G20 sources said China and Germany were dragging their feet in preparatory talks over a balance of payments indicator while Beijing was resisting including measurements of the real foreign exchange rate and currency reserves in the package.

Differences over the causes and cure of global economic imbalances were on display at a public debate among the world’s top central bankers on Friday.

Bank of England Governor Mervyn King, reflecting the view of many Western policymakers, said the world risked protectionism or another financial crisis if policymakers failed to tackle currency distortions and other imbalances.

Chinese central bank governor Zhou Xiaochuan said Beijing would decide the pace of the appreciation of the yuan on its own and would not be swayed by pressure from other countries.

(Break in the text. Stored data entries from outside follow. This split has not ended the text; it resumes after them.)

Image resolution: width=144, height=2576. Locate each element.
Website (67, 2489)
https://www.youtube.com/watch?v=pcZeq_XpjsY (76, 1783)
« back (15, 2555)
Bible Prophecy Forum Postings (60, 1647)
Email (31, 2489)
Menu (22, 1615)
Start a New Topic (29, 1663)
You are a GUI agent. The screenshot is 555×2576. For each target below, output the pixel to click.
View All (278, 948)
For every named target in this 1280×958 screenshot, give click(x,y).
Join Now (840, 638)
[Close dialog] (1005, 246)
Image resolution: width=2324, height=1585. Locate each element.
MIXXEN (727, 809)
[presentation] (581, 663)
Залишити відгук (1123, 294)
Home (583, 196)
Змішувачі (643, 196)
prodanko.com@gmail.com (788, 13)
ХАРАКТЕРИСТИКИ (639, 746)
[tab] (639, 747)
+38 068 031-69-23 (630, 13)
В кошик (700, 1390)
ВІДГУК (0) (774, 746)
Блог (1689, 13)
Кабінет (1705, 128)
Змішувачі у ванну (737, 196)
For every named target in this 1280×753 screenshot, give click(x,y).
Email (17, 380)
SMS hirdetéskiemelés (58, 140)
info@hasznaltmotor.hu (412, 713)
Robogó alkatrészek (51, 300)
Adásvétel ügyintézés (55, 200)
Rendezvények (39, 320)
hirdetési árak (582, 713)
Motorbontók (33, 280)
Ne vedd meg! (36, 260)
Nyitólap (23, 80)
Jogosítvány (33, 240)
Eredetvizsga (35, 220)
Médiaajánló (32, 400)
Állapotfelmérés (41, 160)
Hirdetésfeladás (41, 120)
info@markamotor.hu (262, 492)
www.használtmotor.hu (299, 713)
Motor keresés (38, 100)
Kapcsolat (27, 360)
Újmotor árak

Simply adjusting exchange rates would not influence Asians’ savings behaviour, he said.

“A reform of the international monetary system is in order so as to prevent the over-concentration of foreign assets in one particular currency," he said in a reference to the dollar, urging greater use of IMF Special Drawing Rights instead.

A German source cast doubt on a deal at the two-day Paris meeting, saying Berlin wanted nothing less than a full list of five indicators to be used to tackle global mismatches.

“It is hard for us to imagine leaving some out, for example leaving out the currency-related ones while holding on to the current account one," the German source told Reuters.

But another European source said a possible compromise could involve listing the other indicators - exchange rates, currency reserves, public debt and deficits, and private savings - while making clear the initial focus would be on current accounts.

France has run into opposition with its push for greater transparency and regulation of commodities prices and a reform of the international monetary system and is pinning its hopes on measuring imbalances in the world economy, where the G20 nations account for around 85% of GDP.

Finance minister Christine Lagarde said she hoped the first ministerial meeting of France’s year-long G20 presidency would agree a preliminary list of indicators in a two-step process leading to guidelines for unwinding distortions later this year.

With world shares near 30-month highs, driven by bullish views of economic growth, investors seem content for the G20 to take its time, whereas at the height of the crisis two years ago markets were baying for policy action.

“Some may view this sort of outcome as a lost opportunity to prevent future risks, but markets would probably not welcome a heavy-handed attempt to subjugate domestic priorities for the sake of external balance, which could be disruptive unless done just right," Barclays Capital wrote in a research note.

Bank of Japan Governor Masaaki Shirakawa acknowledged that loose monetary policy in the developed world was pushing capital into emerging economies and helping inflate commodities prices but said it was necessary nonetheless.

Emerging powerhouses China and India have already raised interest rates to combat inflation and complain that “hot money" risks destabilising their economies.

Pressure is mounting on the Bank of England to follow suit, with UK inflation double its 2% target.

The European Central Bank is not expected to tighten policy until late in the year at the earliest while the Federal Reserve continues to print money to pump prime its economy via a $600 billion bond purchase programme, the source, emerging powers say, of the surge of capital inflows buffetting their economies.

Pressure on Yuan

In a paper prepared for the two-day G20 meeting, the International Monetary Fund said euro zone debt tensions still posed a threat to global recovery, while fast-growing emerging nations risked overheating and surging food prices posed an inflationary risk.

The U.S. quantitative easing could cause a destabilising flood of capital - the charge levelled by China and others - the IMF said, though it conceded this had not happened so far.

US treasury secretary Timothy Geithner has been urging China to let the yuan rise more swiftly, something Washington says is vital for balanced global growth.

But People’s Bank of China Governor Zhou said on Thursday evening: “External pressure has never been an important factor of consideration and we have never paid special attention to it."

On the sidelines of the G20 meeting, European policymakers may take the opportunity to discuss possible financial support for Portugal, which faces sharply increased borrowing costs.

A euro zone source told Reuters on Thursday that European Union states were increasingly concerned about Lisbon’s ability to fund itself in financial markets and believe it will need to seek a bailout by April, following in the footsteps of Greece and Ireland.

German finance minister Wolfgang Schaeuble was quoted on Friday as telling Japan’s Nikkei daily that Berlin was readly to support Portugal provided it adopted structural reforms but that it was not in a state of emergency.